EXERCISE DETAILS - Which lines in the data below contain the string "logo"? Show each one.

EXTRACTED MATERIAL -
^^^^
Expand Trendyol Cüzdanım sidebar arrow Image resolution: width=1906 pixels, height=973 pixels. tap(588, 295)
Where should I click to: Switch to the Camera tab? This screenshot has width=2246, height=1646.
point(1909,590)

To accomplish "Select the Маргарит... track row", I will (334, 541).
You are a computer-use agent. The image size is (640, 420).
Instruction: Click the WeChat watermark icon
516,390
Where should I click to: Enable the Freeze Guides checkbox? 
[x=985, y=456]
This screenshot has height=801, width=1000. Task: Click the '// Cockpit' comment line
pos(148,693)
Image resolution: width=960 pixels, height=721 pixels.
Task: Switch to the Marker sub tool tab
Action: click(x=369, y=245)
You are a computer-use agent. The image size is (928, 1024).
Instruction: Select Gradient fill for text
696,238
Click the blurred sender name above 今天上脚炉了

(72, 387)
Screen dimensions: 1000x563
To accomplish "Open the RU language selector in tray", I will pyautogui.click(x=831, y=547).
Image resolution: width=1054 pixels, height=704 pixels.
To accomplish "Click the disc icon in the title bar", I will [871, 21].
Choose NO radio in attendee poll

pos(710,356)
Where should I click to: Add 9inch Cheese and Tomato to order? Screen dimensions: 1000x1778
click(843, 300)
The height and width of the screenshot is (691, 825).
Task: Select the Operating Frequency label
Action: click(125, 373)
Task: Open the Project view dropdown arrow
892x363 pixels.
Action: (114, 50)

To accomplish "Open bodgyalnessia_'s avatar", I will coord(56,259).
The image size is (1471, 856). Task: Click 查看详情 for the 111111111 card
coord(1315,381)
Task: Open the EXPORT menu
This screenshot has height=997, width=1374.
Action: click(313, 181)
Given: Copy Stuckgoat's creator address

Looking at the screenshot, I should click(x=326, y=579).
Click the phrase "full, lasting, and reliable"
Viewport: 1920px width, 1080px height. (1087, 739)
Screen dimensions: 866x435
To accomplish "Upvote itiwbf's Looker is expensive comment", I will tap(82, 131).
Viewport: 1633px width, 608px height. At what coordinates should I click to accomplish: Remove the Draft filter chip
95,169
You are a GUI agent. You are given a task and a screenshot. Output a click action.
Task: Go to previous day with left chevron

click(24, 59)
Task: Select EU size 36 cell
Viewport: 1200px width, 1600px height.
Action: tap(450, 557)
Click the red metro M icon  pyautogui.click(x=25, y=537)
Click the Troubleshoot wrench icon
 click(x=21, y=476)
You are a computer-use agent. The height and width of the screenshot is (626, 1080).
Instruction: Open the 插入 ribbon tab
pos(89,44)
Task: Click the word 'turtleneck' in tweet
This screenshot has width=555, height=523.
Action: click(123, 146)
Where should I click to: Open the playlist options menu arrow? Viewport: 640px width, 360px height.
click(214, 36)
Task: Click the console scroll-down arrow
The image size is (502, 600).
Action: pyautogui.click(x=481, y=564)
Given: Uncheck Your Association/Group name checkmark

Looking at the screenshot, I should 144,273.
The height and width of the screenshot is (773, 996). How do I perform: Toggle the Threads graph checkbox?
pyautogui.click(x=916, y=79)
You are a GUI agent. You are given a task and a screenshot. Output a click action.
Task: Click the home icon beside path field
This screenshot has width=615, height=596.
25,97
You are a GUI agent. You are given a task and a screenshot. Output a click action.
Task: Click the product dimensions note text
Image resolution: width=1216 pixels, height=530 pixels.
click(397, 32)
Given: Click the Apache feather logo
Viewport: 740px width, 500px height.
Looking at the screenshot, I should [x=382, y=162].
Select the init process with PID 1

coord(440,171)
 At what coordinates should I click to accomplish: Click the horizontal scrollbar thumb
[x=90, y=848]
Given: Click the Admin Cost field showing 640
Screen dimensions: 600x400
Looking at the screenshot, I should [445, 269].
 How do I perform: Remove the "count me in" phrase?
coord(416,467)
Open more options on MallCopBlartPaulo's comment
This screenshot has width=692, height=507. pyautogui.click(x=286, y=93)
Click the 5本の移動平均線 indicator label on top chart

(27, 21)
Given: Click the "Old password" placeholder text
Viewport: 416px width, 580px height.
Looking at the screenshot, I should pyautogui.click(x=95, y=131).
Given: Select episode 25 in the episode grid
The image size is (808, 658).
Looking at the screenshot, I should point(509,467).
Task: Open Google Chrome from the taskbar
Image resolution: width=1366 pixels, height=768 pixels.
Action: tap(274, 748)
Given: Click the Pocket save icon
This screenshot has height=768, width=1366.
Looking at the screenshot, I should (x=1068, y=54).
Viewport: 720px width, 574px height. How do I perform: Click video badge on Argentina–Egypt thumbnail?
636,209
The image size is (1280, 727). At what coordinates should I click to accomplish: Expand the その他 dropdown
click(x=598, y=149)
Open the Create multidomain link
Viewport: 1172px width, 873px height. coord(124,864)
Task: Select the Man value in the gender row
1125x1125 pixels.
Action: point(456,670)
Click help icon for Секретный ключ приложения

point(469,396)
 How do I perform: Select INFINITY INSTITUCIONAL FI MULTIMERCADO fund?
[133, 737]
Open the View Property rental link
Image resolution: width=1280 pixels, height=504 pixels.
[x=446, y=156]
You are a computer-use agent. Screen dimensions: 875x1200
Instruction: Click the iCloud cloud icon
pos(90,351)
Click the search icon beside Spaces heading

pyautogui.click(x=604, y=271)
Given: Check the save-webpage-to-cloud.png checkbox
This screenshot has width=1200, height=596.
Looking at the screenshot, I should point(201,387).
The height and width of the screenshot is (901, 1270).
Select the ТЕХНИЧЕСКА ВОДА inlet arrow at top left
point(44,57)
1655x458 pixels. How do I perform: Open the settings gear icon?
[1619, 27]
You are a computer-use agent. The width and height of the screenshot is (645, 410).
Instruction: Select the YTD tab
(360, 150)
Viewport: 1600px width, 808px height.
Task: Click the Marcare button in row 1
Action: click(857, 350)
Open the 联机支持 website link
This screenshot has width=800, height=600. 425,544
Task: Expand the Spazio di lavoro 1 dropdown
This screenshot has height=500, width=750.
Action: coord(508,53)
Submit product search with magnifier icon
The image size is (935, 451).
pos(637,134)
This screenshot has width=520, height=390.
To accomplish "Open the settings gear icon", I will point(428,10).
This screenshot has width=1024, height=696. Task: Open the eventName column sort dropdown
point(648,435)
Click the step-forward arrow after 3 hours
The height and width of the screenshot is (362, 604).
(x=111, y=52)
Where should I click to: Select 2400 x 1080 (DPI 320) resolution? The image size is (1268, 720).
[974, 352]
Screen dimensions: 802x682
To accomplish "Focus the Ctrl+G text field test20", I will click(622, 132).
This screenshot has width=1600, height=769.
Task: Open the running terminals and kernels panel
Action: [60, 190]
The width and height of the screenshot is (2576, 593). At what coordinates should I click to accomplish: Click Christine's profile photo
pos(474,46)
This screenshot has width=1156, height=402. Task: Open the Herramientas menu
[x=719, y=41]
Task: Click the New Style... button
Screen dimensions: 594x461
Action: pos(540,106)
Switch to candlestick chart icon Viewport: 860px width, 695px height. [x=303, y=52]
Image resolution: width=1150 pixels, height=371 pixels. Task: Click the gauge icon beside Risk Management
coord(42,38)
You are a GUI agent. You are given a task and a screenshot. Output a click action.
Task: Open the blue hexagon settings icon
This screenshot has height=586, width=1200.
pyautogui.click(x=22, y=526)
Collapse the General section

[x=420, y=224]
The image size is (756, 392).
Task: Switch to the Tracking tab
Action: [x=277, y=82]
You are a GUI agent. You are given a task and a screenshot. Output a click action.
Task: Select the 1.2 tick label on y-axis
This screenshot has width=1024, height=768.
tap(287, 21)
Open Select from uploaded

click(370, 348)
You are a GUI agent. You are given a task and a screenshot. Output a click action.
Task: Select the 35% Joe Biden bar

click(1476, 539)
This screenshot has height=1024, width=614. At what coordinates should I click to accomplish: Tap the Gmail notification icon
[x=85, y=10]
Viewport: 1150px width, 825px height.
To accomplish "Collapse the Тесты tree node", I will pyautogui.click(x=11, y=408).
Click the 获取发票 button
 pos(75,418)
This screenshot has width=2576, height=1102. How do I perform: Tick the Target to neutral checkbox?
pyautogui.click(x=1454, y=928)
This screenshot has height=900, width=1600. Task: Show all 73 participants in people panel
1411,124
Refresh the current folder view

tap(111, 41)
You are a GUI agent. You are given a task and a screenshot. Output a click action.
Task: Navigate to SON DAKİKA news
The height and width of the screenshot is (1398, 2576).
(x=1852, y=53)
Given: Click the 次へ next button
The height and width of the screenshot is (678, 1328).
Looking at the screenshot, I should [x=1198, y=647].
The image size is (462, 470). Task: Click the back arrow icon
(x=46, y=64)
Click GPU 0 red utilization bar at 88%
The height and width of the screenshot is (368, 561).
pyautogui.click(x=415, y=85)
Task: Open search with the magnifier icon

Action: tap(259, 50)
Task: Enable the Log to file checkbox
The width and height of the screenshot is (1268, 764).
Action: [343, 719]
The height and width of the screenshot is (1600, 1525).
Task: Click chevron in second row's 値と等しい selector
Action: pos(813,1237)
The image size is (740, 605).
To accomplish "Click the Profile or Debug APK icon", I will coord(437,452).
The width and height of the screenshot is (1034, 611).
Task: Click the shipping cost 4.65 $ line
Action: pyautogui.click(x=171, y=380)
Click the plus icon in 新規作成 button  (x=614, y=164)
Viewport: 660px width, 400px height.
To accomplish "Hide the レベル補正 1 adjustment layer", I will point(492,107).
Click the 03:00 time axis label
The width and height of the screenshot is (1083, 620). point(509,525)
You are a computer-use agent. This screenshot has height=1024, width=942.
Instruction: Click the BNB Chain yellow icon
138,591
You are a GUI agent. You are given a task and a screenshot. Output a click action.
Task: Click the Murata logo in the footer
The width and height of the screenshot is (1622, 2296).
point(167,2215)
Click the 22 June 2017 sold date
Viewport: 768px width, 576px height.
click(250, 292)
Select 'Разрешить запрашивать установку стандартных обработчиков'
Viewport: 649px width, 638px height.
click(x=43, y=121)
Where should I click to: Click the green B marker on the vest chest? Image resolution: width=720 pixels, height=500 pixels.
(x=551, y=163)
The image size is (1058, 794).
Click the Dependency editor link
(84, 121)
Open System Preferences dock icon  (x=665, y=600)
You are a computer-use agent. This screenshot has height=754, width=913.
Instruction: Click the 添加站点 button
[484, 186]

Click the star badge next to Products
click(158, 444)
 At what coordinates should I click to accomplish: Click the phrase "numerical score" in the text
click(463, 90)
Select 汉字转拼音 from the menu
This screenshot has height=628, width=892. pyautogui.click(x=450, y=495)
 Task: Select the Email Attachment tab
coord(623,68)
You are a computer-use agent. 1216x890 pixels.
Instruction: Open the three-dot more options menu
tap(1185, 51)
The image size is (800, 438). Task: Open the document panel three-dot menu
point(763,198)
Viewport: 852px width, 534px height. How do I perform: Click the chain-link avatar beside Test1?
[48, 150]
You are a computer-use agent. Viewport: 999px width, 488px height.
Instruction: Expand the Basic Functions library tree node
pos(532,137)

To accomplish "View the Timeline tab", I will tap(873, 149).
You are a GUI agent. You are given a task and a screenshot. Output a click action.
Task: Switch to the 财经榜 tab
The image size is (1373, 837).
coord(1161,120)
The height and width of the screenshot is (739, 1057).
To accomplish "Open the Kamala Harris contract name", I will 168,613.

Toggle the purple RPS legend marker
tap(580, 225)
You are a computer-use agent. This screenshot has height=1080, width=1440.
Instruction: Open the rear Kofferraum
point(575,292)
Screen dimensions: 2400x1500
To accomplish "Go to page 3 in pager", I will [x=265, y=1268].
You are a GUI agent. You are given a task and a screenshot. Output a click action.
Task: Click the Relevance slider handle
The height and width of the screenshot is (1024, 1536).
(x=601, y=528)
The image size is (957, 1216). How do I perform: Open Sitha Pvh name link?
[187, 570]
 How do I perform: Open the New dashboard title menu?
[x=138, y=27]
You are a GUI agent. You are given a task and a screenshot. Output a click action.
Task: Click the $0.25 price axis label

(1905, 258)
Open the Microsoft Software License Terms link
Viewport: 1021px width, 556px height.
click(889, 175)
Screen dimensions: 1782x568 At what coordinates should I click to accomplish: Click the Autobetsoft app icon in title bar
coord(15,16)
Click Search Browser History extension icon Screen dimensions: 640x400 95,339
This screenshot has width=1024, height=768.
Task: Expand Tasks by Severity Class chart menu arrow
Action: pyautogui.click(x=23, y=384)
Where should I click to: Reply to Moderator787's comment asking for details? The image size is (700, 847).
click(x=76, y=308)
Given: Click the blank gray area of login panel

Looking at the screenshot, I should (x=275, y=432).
^^^^
RESPONSE -
Given: Click the Apache feather logo
Task: Click the Murata logo in the footer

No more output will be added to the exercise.